The response should contain only those lines of the entries below that include the string "agent".
Working data Block Start
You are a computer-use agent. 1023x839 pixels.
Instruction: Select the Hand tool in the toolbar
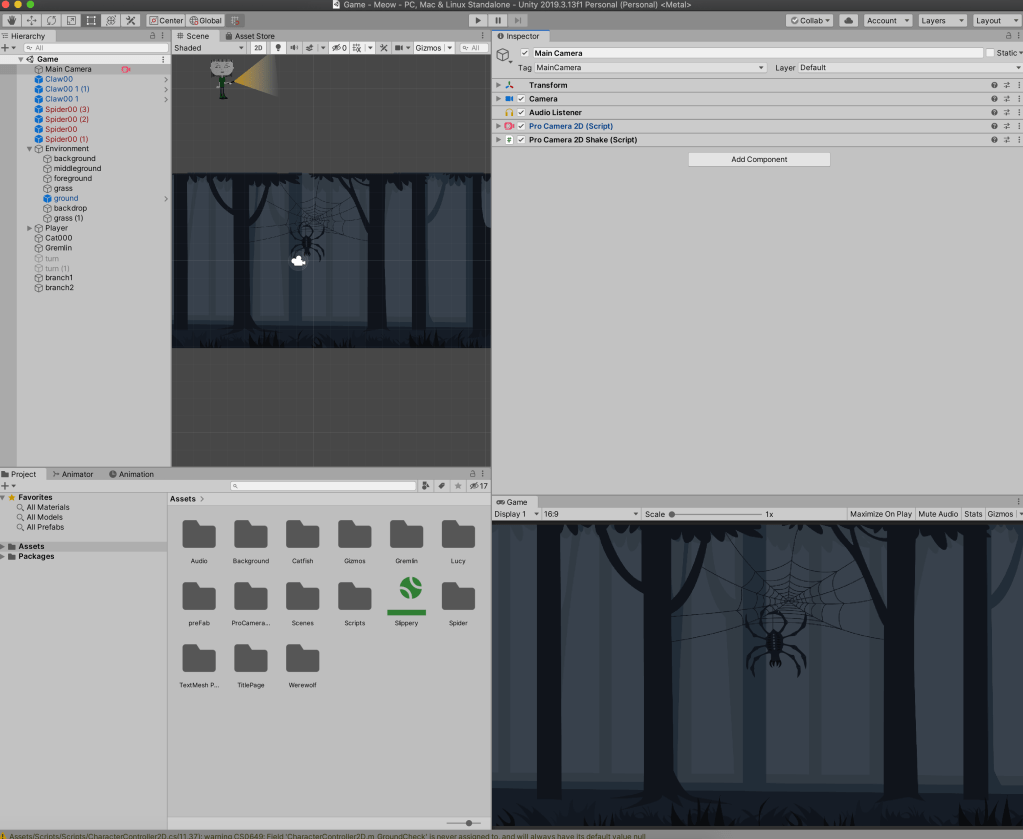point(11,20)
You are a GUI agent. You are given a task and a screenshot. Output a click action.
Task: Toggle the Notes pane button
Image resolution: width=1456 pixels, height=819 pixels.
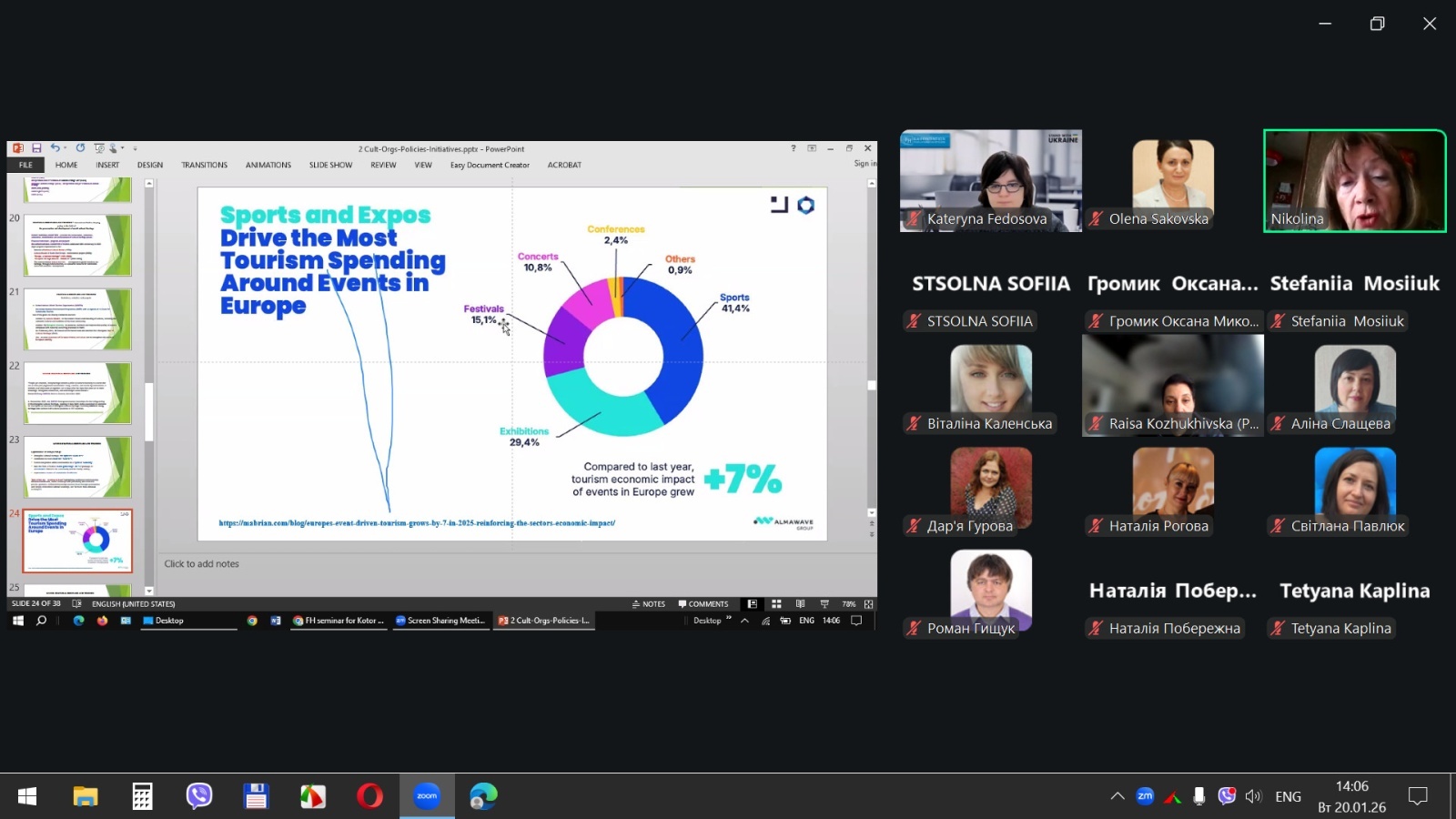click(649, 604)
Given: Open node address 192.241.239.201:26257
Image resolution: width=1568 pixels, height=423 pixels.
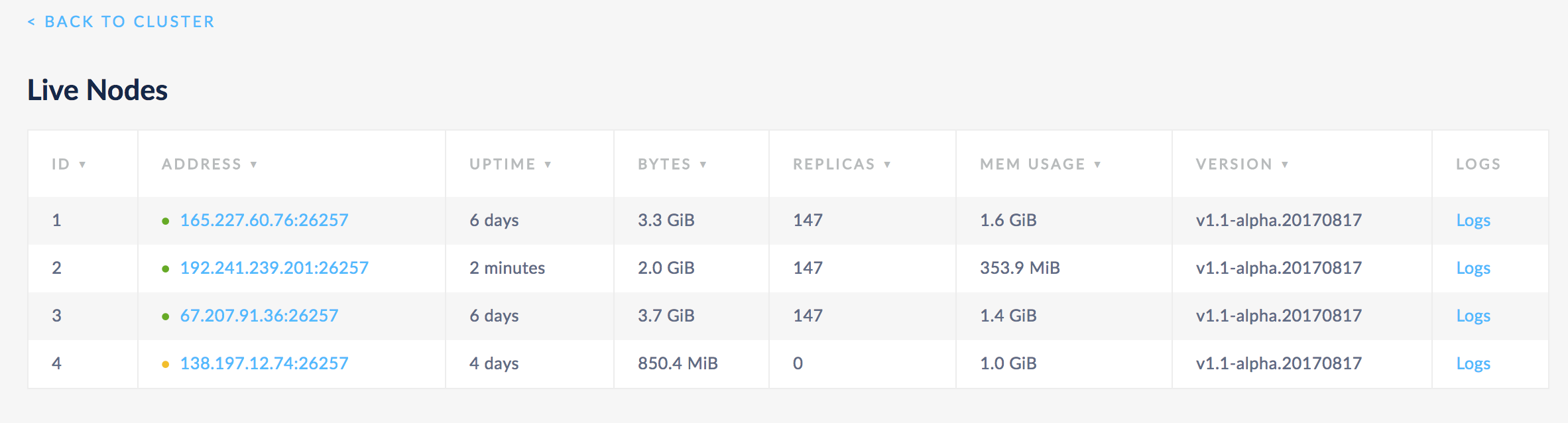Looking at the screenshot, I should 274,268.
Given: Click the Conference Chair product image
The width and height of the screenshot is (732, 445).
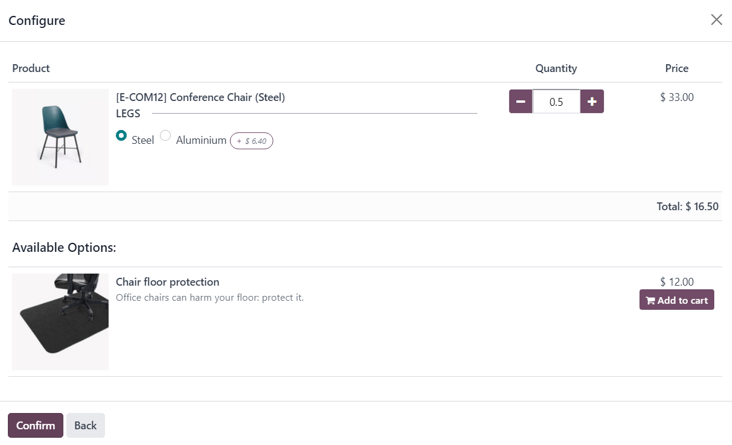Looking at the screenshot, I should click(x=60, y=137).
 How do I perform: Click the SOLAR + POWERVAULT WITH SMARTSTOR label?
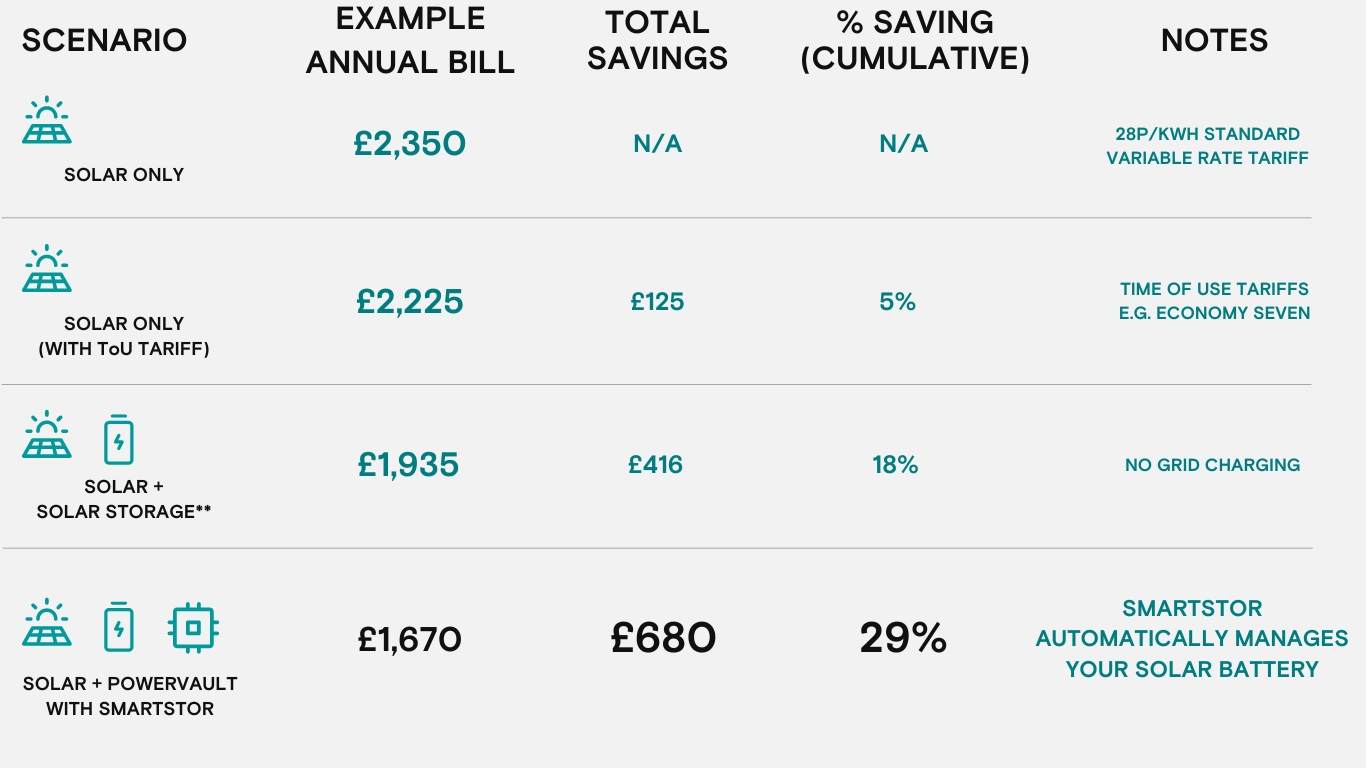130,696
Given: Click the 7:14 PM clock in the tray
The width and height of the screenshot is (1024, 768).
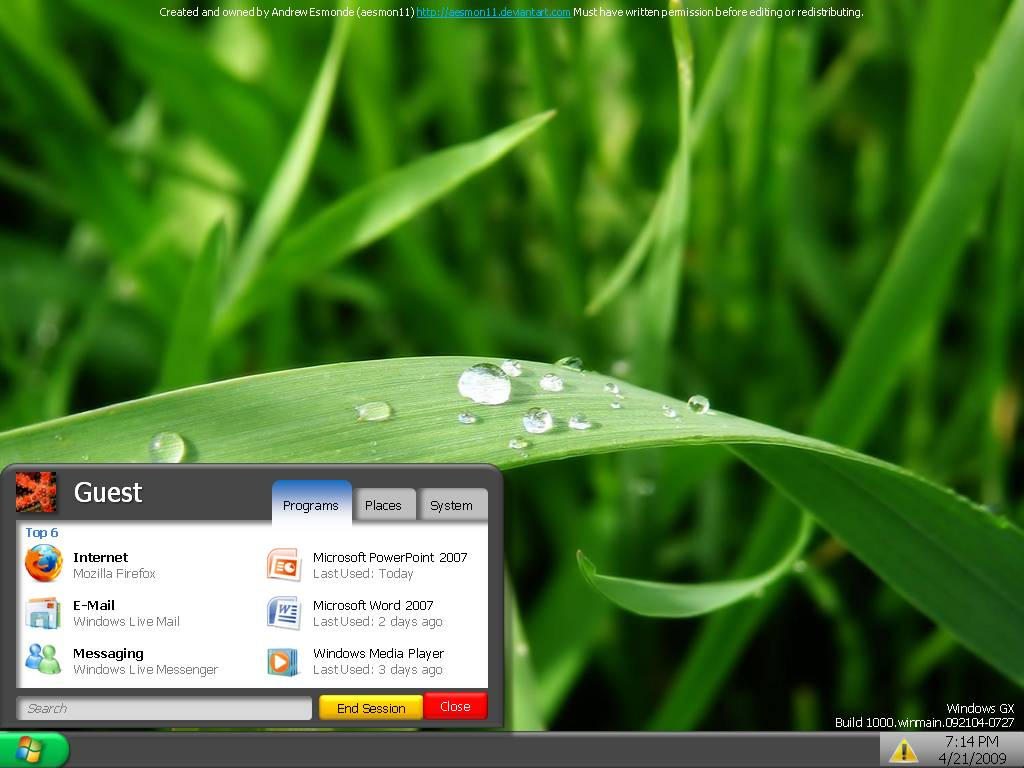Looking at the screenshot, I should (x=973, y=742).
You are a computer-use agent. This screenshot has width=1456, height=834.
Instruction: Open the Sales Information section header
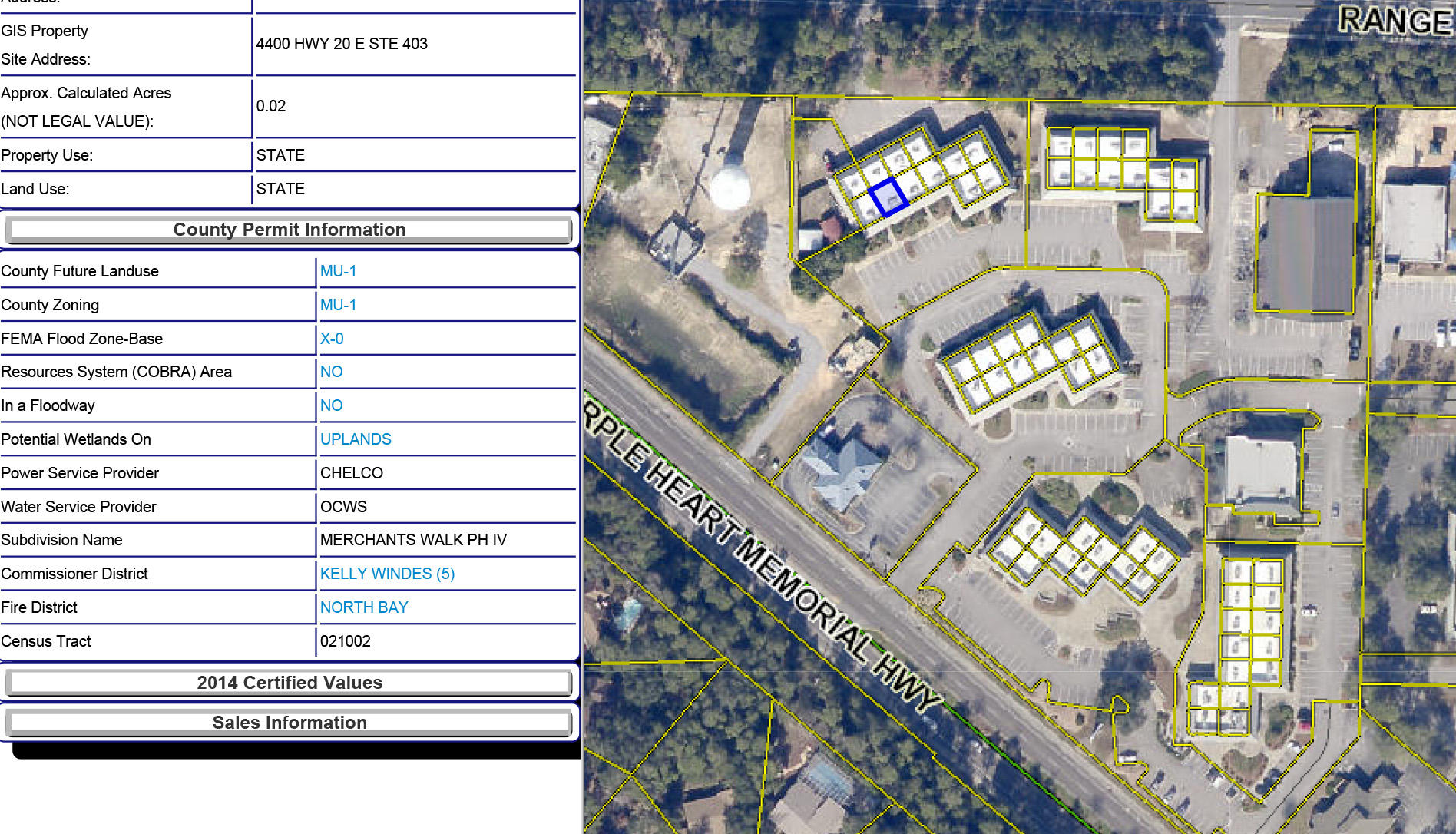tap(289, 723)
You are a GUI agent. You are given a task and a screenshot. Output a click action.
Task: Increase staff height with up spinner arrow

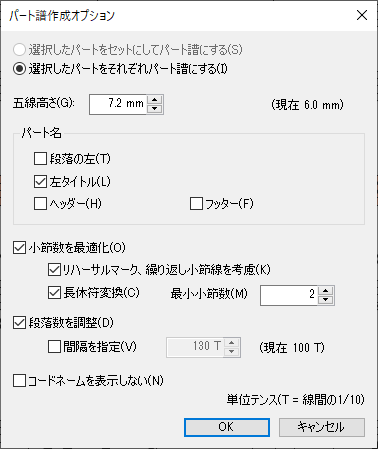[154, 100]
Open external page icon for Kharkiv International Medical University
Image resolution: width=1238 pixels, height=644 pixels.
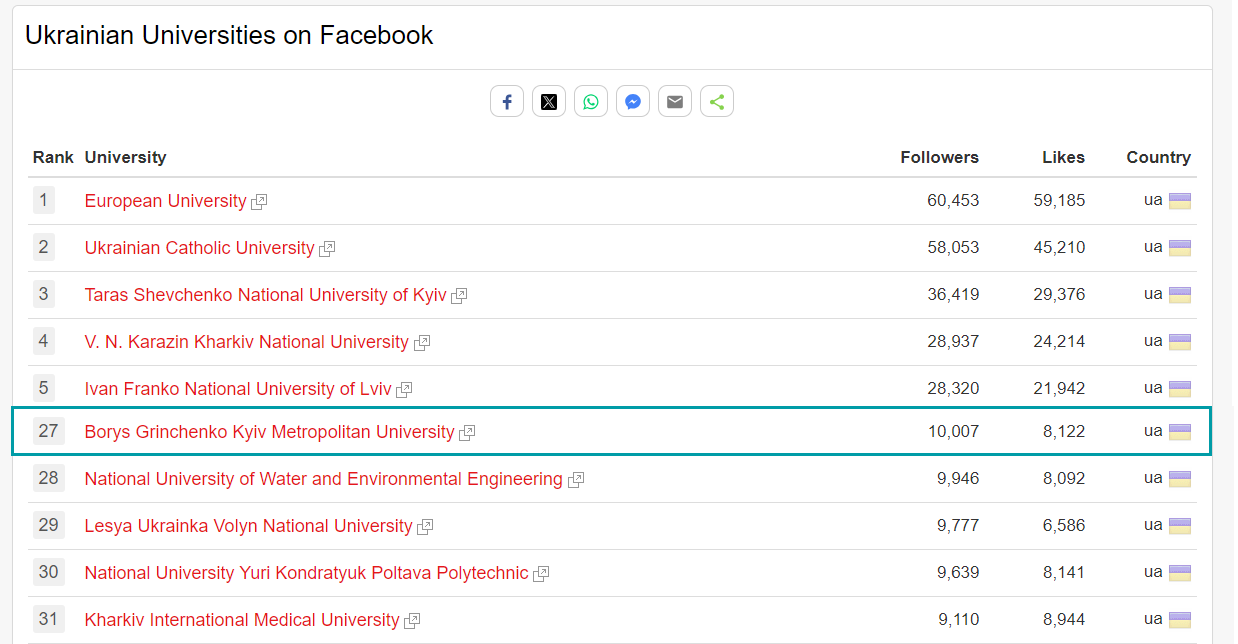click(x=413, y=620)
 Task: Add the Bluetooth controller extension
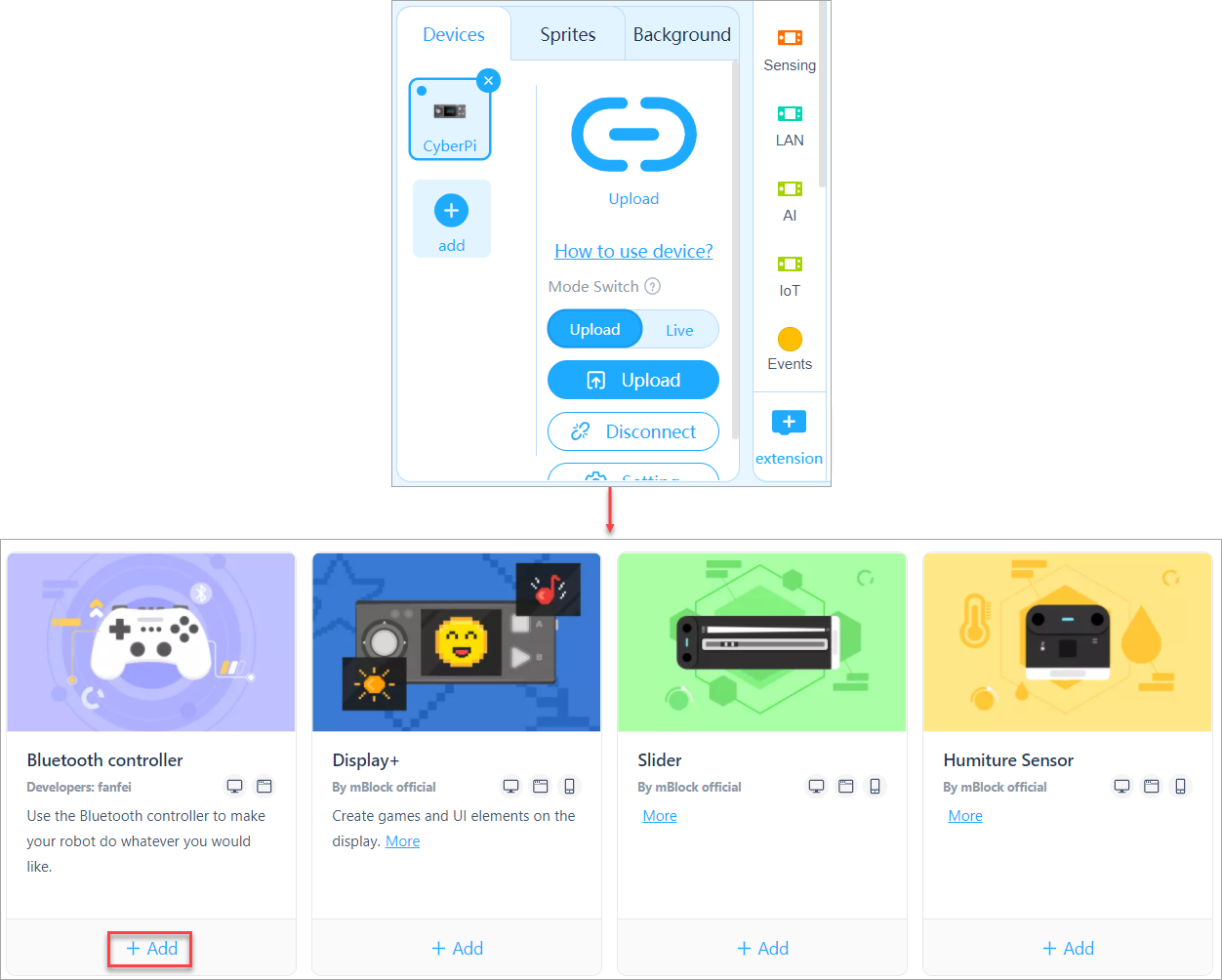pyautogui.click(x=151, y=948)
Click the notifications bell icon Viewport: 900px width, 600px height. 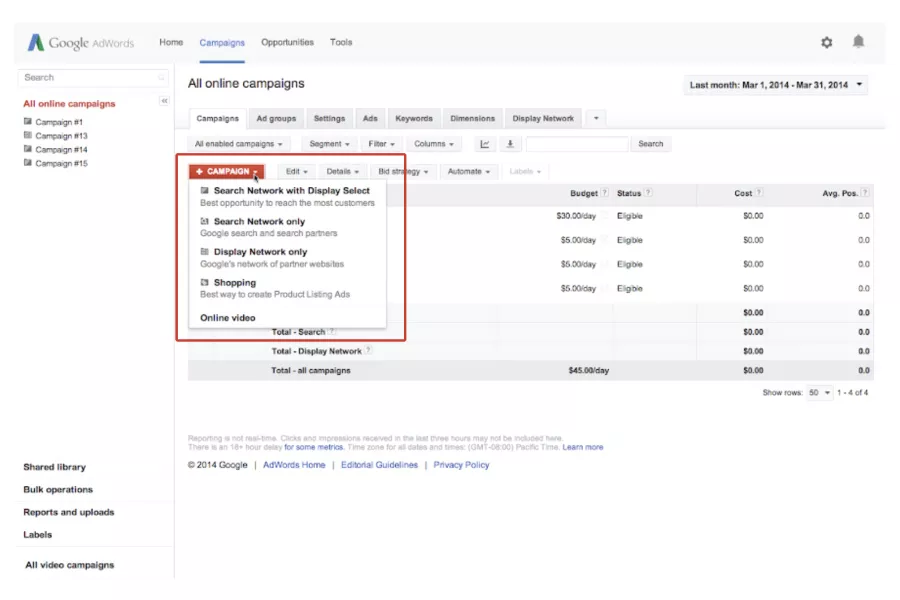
Working data Block End
Exercise response:
You are a computer-use agent. 1023x839 pixels.
You are a GUI agent. You are given a task and a screenshot. Output a click action.
You are a computer-use agent. This screenshot has width=1456, height=834.
You are a GUI agent. You are given a task and a screenshot. Output a click action.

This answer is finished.